The relationship between the landlord and tenant is no longer just regulated by the leased contract, but ultimately by how well the business of the tenant can thrive in the property. This new relationship, when managed properly by the landlord, can be beneficial for both tenant and landlord.
Landlords can provide more flexible lease terms to attract additional tenants including fitting out the space for the tenant and allowing tenants to release under-utilized space for alternative users. Landlords can invest in energy-saving measures that reduce tenants’ utility costs. Landlords can provide additional services, such as food and beverage, concierge services or shared meeting facilities. Landlords can upgrade common areas, basement space and outdoor areas to create a more appealing environment for tenants.
What lessons can we learn from the hotel sector?
Hotel landlords have various ways to manage their hotels, each of which has a different level of influence over the operations within the property. Some hotel landlords may prefer to lease the hotel to a third-party tenant who pays a fixed or variable rent. Other hotel landlords may sign a management contract with a third-party manager who operates the business on a simple fee basis for the landlord, with the landlord earning the remainder of the income. Other hotel landlords choose to operate the business themselves, giving them the greatest level of influence over suppliers, staff, interaction with local communities, choice of brands and marketing channels.
Schroders Capital manages 55 hotels across nine European countries with an in-house specialist hotel team of 40 professionals. For many of these hotels, we’re responsible for the day-to-day operations – ie, we’re both landlord and tenant. One of the benefits of being in this position is that we have greater flexibility to adapt the property in order to maximize returns from the business within the property.
For example, we’ve found opportunities to convert hotel rooftops into trendy food and beverage locations, convert basement space into private cinemas and use hotel common areas for co-working spaces that leverage other services, such as internet connections and food and beverage services.
Of course, operating hotels is not just about making the physical space more efficient. It’s also about providing an experience and connecting on an emotional level with the guests using interior design, staff, taste, branding, marketing, associations with musicians and artists, etc.
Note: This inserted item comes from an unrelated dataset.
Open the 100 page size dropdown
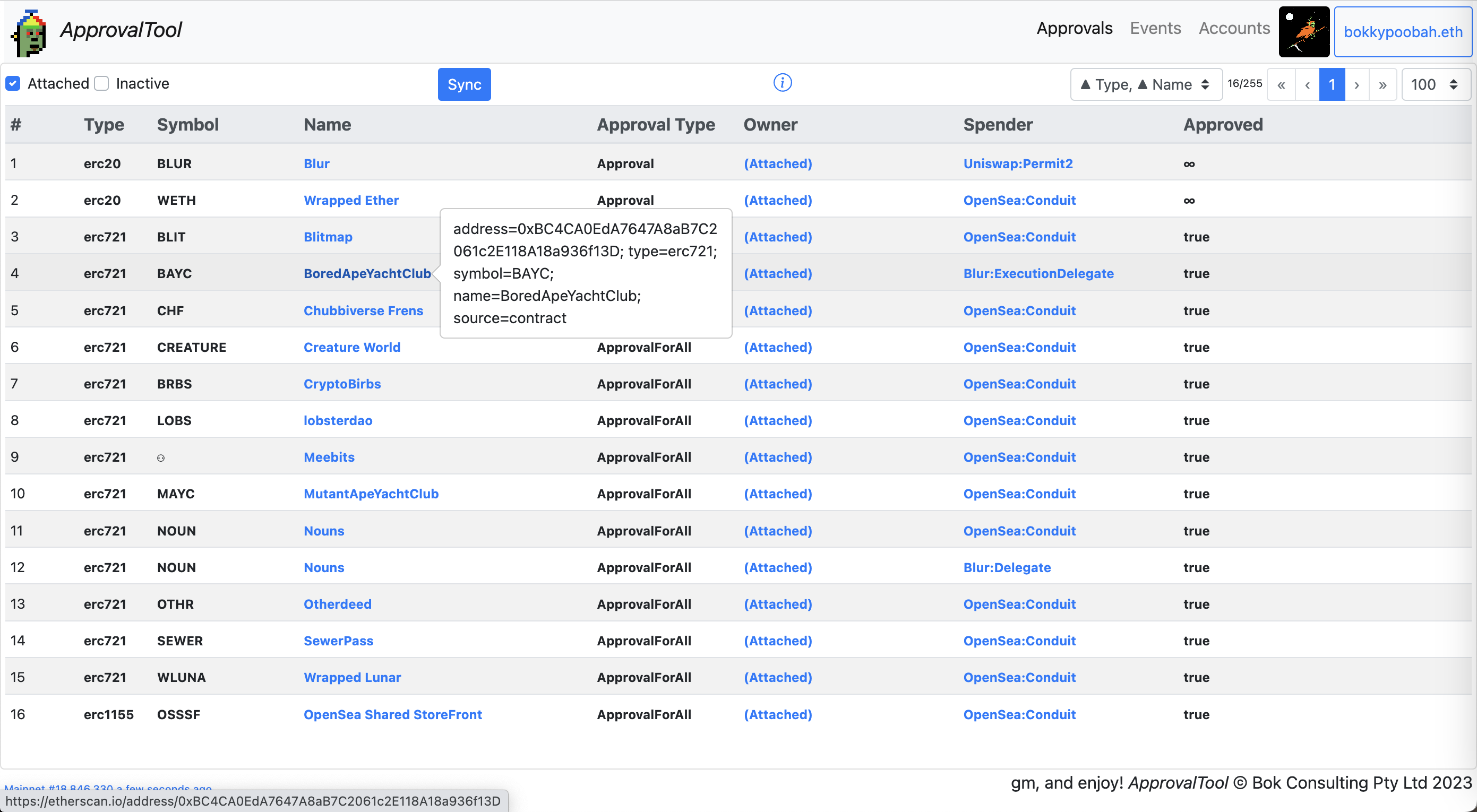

Creating and providing these experiences requires a hospitality mindset that complements purely looking at the physical real estate.
Increasingly across all real estate, users are basing their decision to use that space not just on tangible factors such as location and lease terms, but also on less tangible factors such as being around a like-minded community, being able to enjoy additional services and ensuring the building is managed with similar environmental and social values to their own. These less tangible factors are well understood in the hospitality sector.